The second incident involved a heated cockpit conversation about the first, when Mr Dittmer said he was scared by S-turns the captain executed to lose speed in April 1997 after finding himself flying too fast and high to make a landing.

"If the passengers were anything like me, they would have been scared. I was scared," said Mr Dittmer, who has seven years' flying experience and who now works for a British domestic airline.

The manoeuvre failed to get the plane into position and it had to turn for another landing attempt, but Mr Dittmer said it had lost too much altitude and he had to intervene to help Captain Tsu regain power.

Captain Tsu failed to report the incident, despite assuring Mr Dittmer he would do so.

Three months later, after a tense conversation before takeoff on a Singapore runway, Captain Tsu pulled out the circuit breaker of a cockpit voice recorder but reconnected it when Mr Dittmer said he would not fly without it.

SilkAir said in a subsequent demotion letter that it took a serious view of his non-disclosure of the first incident and accused him of conduct unbecoming to a commander in disabling essential equipment.

The lawyer for the suing families, Mr Khoo, challenged the airline for not taking more severe action against Captain Tsu for a third incident, a month before the crash, in which he took off from Singapore to China without gaining enough engine thrust. The plane had to return to Singapore, overloaded with fuel, and Captain Tsu again failed to report the incident.

His supervisor, Captain Anthony Leong, sent him a letter merely asking him to be "more mindful" in future.

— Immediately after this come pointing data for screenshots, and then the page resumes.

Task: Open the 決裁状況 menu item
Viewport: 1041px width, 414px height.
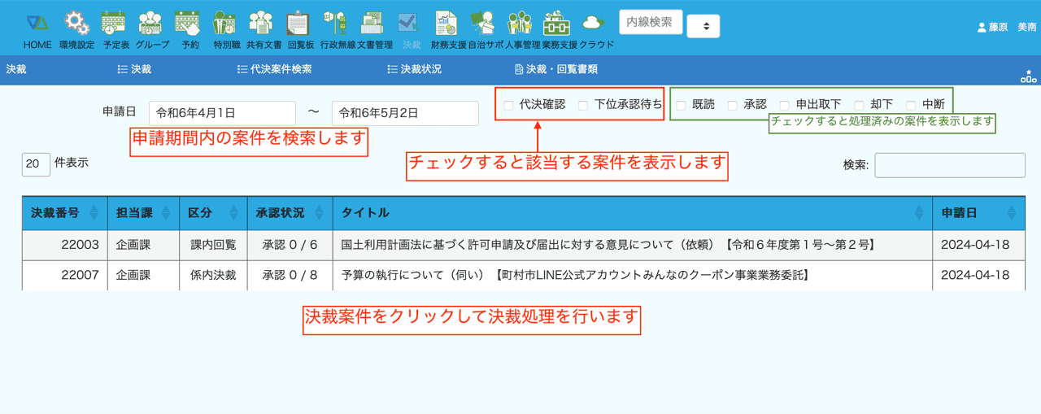Action: coord(415,70)
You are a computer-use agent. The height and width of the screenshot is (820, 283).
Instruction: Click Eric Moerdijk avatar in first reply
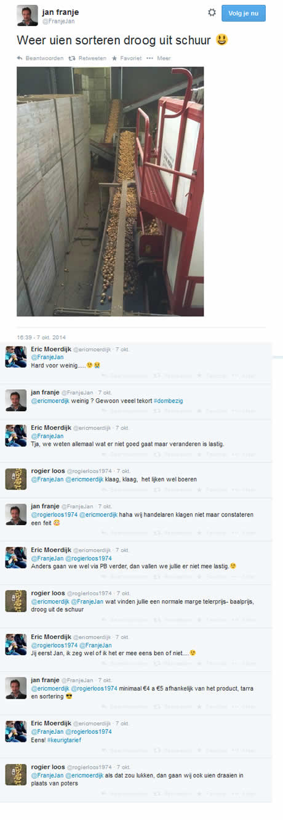coord(15,357)
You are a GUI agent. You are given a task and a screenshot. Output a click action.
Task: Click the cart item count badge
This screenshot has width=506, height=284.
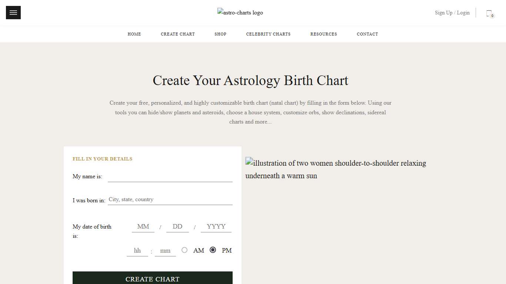tap(492, 16)
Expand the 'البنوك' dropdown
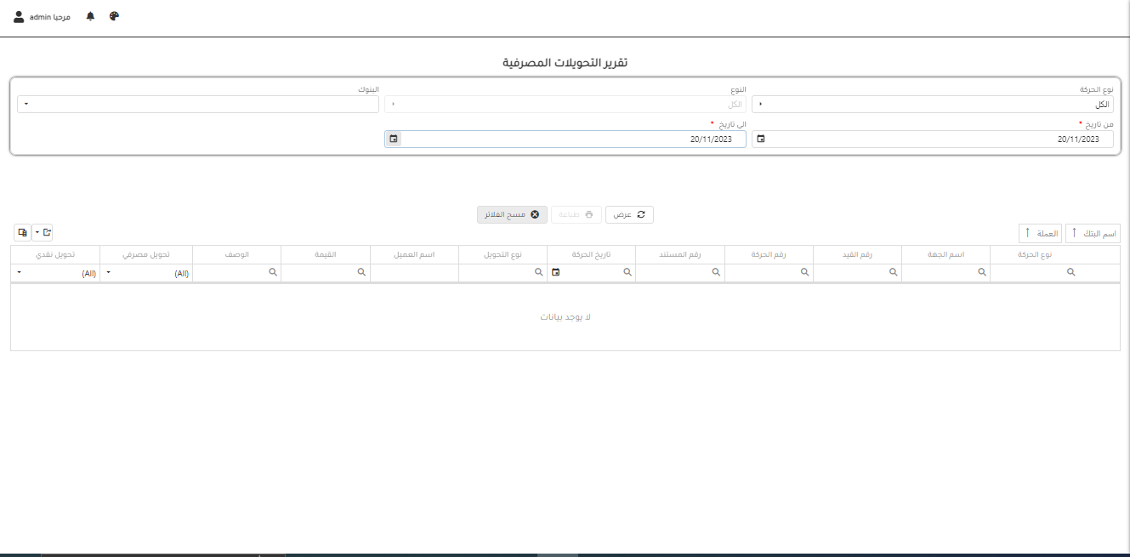The height and width of the screenshot is (557, 1130). (26, 105)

The reason for the lack of thrust was later found to be a leaky fuel pump, which former Australian Air Force instructor Maurie Baston told the court was "a significant unserviceability."

Mr Khoo said the plaintiffs were not out to show that Captain Tsu committed suicide, and there were two possible explanations for the crash - an intentional action or recklessness.

He acknowledged that whoever ended up at the controls could have been reacting to an emergency such as a sudden loss of air pressure, a possibility raised by the airline.

But he said it would have been a reckless act that spun the plane out of control, and a finding that someone had caused it to dive would be enough for the families' claims to succeed.

Former Australian Air Force accident inspector John Laming said it would have needed someone to hold down the controls, set an electrical stabiliser trim control to full-forward and engage full engine power to force the plane into such a steep dive.

Even an airline witness, former French test pilot Robert Galan, said he considered Captain Tsu a dangerous pilot but added that there was no sign of suicidal tendencies.

He noted that the captain had made plans for a drink with colleagues after work on the day of the crash and was looking forward to his father's birthday and to helping his son with exams.